### Objectif de la tâche
Poursuivez les motifs de l'ordonnance sur l'examen des risques avant renvoi à partir de la dernière phrase présentée.

── Texte source

Ottawa (Ontario), le 31 mai 2005
EN PRÉSENCE DE MONSIEUR LE JUGE SHORE
ENTRE :
et
LE SOLLICITEUR GÉNÉRAL DU CANADA
MOTIFS DE L'ORDONNANCE ET ORDONNANCE
INTRODUCTION
[1] Un agent d'examen des risques avant renvoi ne peut faire ni plus, ni moins que ce qui lui incombe en vertu de la compétence qui lui est attribuée. Si aucun nouvel élément de preuve, ou aucun élément de preuve qui n'était pas normalement accessible au moment de la décision initiale, n'est présenté à l'agent d'examen des risques avant renvoi, le demandeur dont la demande a déjà été rejetée en raison d'un manque de crédibilité ne peut s'attendre à ce que la Cour ordonne un nouvel examen d'une telle décision si les motifs qui fondent cette décision sont suffisants.

────
── Section des données

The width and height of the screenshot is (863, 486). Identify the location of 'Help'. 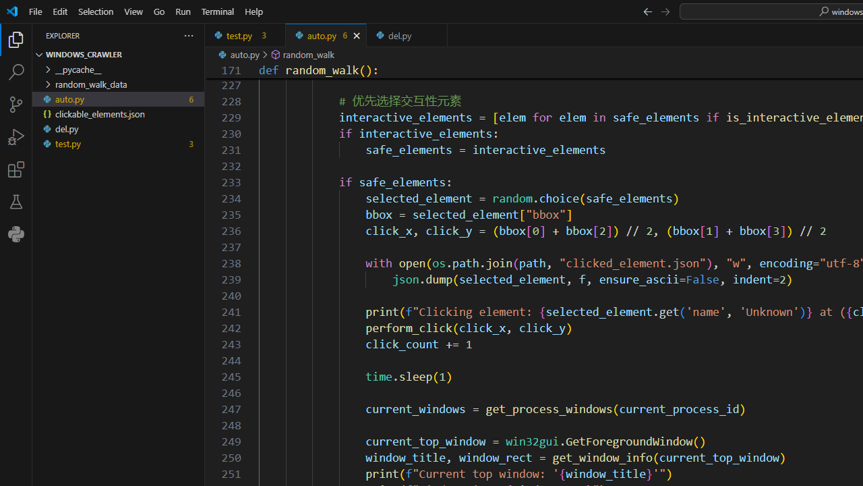
(254, 11).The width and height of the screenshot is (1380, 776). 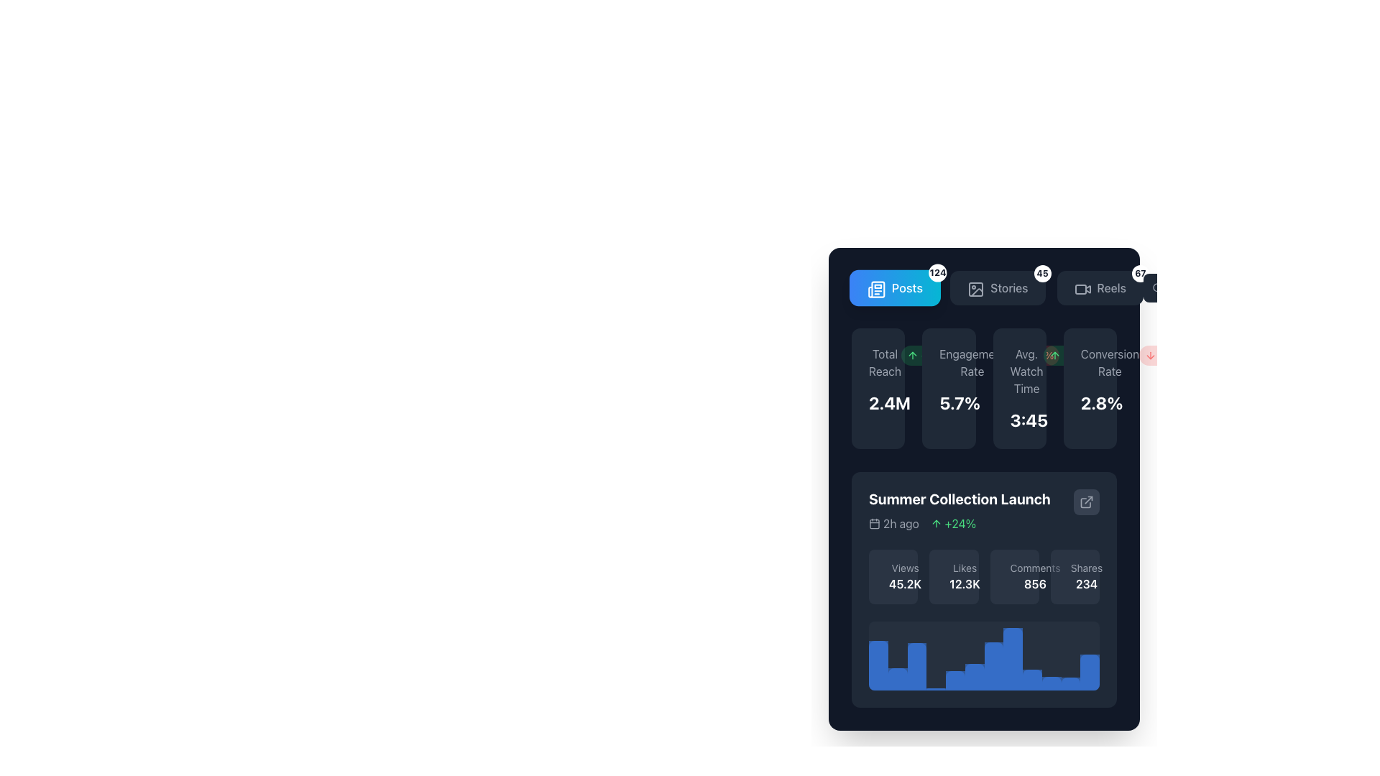 What do you see at coordinates (936, 524) in the screenshot?
I see `the upward arrow icon styled in green, located next to the '+24%' percentage within the 'Summer Collection Launch' metric block` at bounding box center [936, 524].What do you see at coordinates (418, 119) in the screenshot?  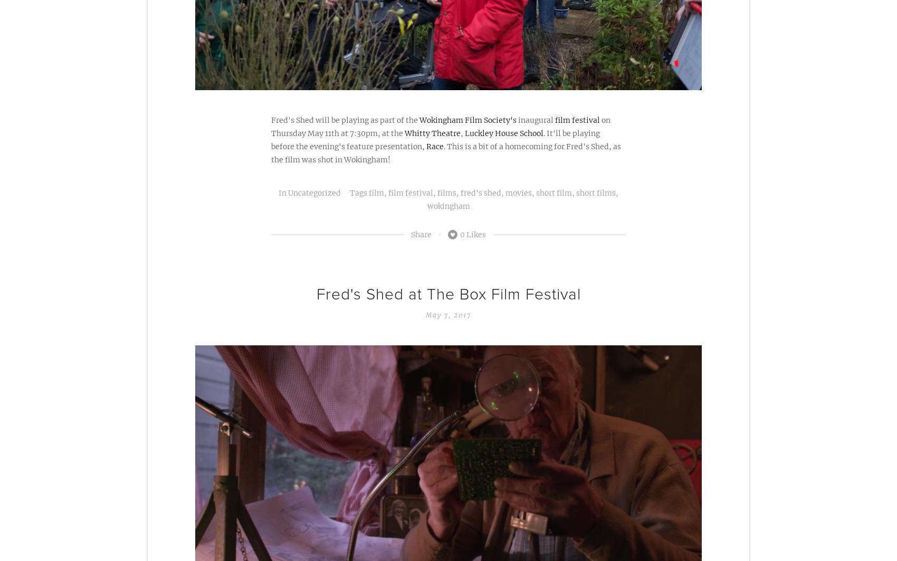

────

### Réponse rédigée
LA PROCÉDURE JUDICIAIRE
[2] Il s'agit d'une demande de contrôle judiciaire en application du paragraphe 72(1) de la Loi sur l'immigration et la protection des réfugiés[1] (LIPR) visant la décision du 9 février 2004 par laquelle un agent d'examen des risques avant renvoi (ERAR) a rejeté la demande d'ERAR présentée en application des articles 96 et 97 de la LIPR; l'agent a conclu que le demandeur ne peut craindre avec raison d'être persécuté et ne serait pas exposé au risque de la torture, d'une menace à sa vie ou d'un traitement cruel et inusité s'il retournait à la Grenade.
LE CONTEXTE
[3] Le demandeur, M. Paul Mitchell, est un citoyen de la Grenade qui est arrivé au Canada en 1998 à titre de visiteur; les autorités de l'immigration n'ont été avisées de sa présence au pays qu'à la suite de son arrestation le 15 mars 2002. Il a présenté alors une revendication du statut de réfugié fondée sur ses opinions politiques présumées. La Section de la protection des réfugiés de la Commission de l'immigration et du statut de réfugié (la Commission) a rejeté sa revendication le 18 septembre 2003. La Commission a conclu que la revendication de M. Mitchell n'avait pas un minimum de fondement. M. Mitchell a présenté alors une demande aux termes du programme d'ERAR; cette demande fut rejetée le 9 février 2004. Cette dernière décision fait l'objet du contrôle de la Cour.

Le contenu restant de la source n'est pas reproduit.